Pasta "salata" coi dazi Usa al 107%. Fantolino (Cna agroalimentare Piemonte): "Così impossibile competere sul mercato americano"

La nuova tariffa potrebbe scattare da gennaio 2026: un 91,74% che si va a sommare al 15% precedente. “Colpo mortale per l’industria agroalimentare italiana e per il nostro marchio di eccellenza nel mondo e che penalizza soprattutto pmi e microimprese"

Anche la pasta piemontese teme i nuovi dazi Usa

Anche la pasta piemontese teme i nuovi dazi Usa

La pasta italiana per gli Usa? Salatissima: colpa del nuovo dazio che, se entrasse in vigore, da gennaio 2026 caricherebbe una tariffa del107% su uno dei prodotti di bandiera del nostro Paese. 

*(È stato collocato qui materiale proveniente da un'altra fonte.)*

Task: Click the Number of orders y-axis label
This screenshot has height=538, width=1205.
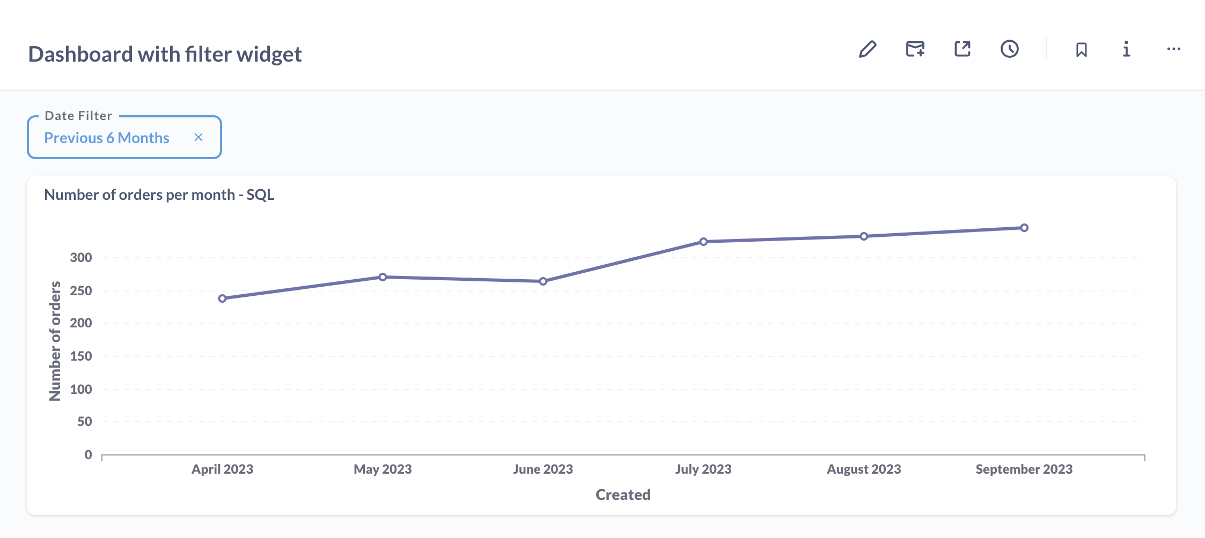Action: 55,341
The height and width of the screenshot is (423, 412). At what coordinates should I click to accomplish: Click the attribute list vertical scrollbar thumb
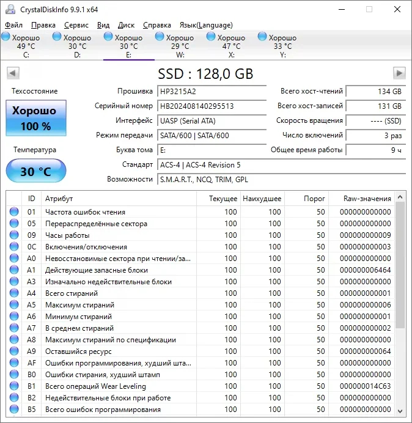[x=400, y=265]
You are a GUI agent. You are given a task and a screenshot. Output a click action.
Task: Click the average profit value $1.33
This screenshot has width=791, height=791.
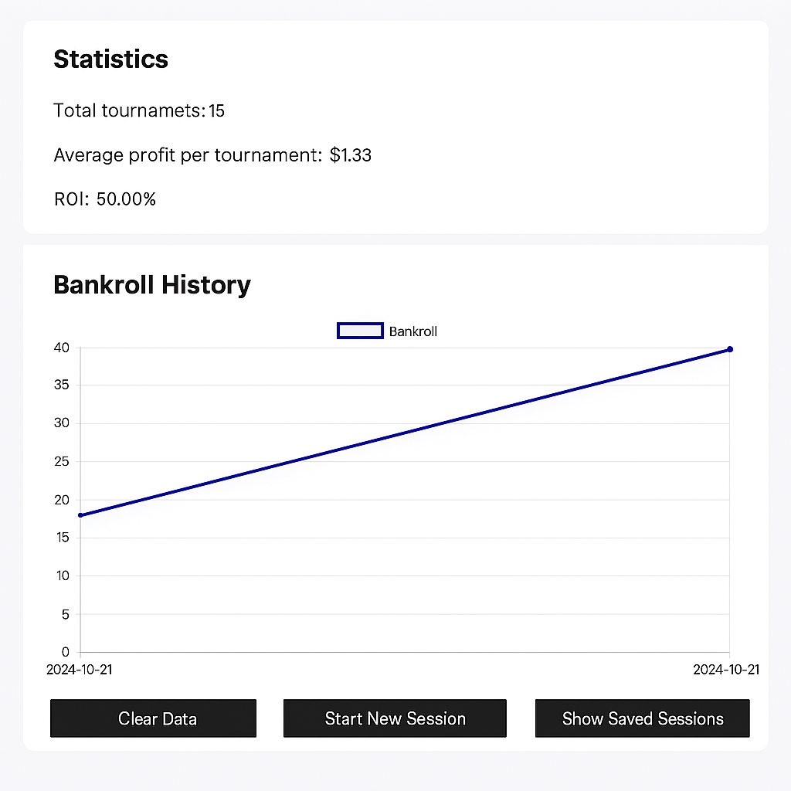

Un problema che tocca da vicino anche Torino e il Piemonte, come racconta Claudio Fantolino, presidente di CNA Agroalimentare Piemonte. "Un rincaro così pesante rende estremamente difficile competere sul mercato americano, uno dei principali sbocchi per il Made in Italy agroalimentare”. Per il Piemonte, un settore che vale 700 milioni, nel suo complesso, quanto a esportazioni verso gli Stati Uniti.

Cosa cambia in concreto

I calcoli sono presto fatti: se gli Stati Uniti imponessero per davvero un dazio aggiuntivo del 91,74% sulla pasta italiana, che si andrebbe ad aggiungere al dazio già esistente del 15%, si arriverebbe al 107%. Questo significa che, per ogni pacco di pasta esportato, il costo delle tasse doganali più che raddoppierebbe, diventando un vero e proprio ostacolo per le imprese italiane. “Facciamo un esempio semplice per capire l’impatto pratico - denuncia Fantolino - se un pacco di pasta italiana ha un prezzo di esportazione di 1 euro, con un dazio del 107% il venditore o l’importatore dovrà pagare una tassa doganale di 1,07 euro. 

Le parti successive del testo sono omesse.